Deep Fried Shrimp Balls
2 Cups chopped shrimp, large or small pieces as desired.
2 strips bacon
1 medium onion chopped or 3 to 5 water chestnuts chopped
½ tsp. pepper powder
1 tsp. salt
2 tsp. corn flour
1 egg beaten
6 slices bread, chopped into fine cubes (use more bread if required)
Oil for frying
Sweet and sour sauce
2 tbsp. tomato paste
2 tbsp. rice vinegar (or regular vinegar)

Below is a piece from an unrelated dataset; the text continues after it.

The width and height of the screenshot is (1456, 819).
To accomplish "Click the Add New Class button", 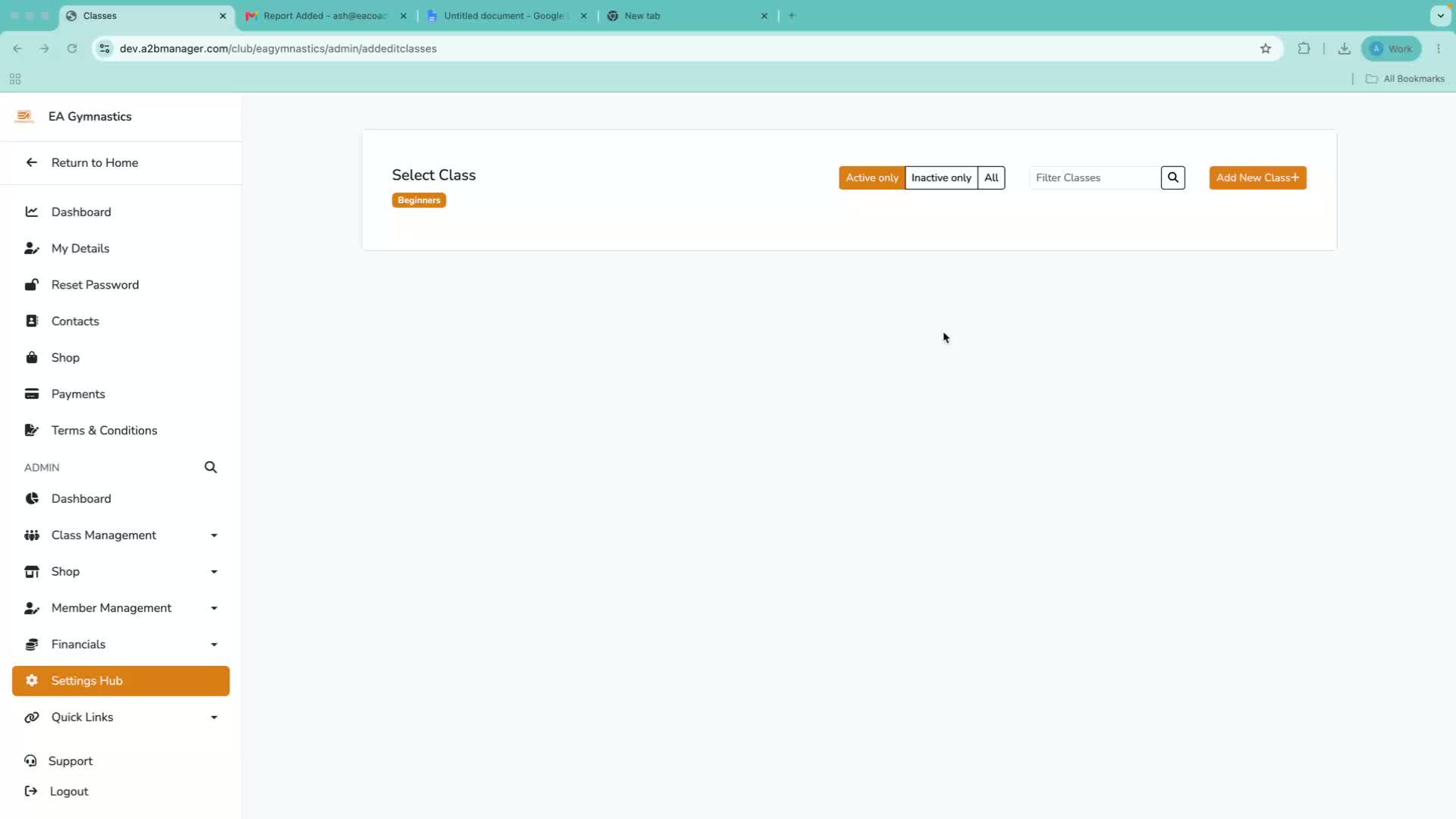I will [x=1257, y=177].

2 tbsp. fresh orange juice
2 tbsp. light soya sauce
5 tsp. brown sugar, or to taste
2 tbsp. corn flour
2 cups water
Salt, to taste
1 to 2 tbsp. oil
Clean, devein and chop shrimp. Chop the bacon strips. (I have used beef breakfast strips). Mix the shrimp, bacon and chopped onion (or water chestnuts) with the beaten egg, pepper powder, salt and corn flour. If you wish you may grind this mixture so it is easy to handle when forming the shrimp balls or cut the shrimps very fine. Cut out the sides of the bread slices and discard. Chop the bread and add a handful to the prawn mixture. Keep the rest for coating the shrimp balls. Heat oil in a wok. Meanwhile form the shrimp into balls and when the oil is heated, reduce the flame and fry the shrimp balls in batches. Remove and keep aside.
Serve as an appetiser with any sauce or dip.
Alternatively, prepare a sweet and sour sauce. Mix the tomato paste, vinegar, orange juice, soya auce, brown sugar, corn flour and water. Heat a vessel with a tbsp. of oil, add the sauce ingredients and keep stirring on low heat till the sauce thickens and becomes translucent. Add salt if required. Reduce the amount of water if you want the sauce to just coat the shrimp balls. Add the deep fried shrimp balls to the sauce just before serving. Serve with steamed rice, fried rice or Chow mein.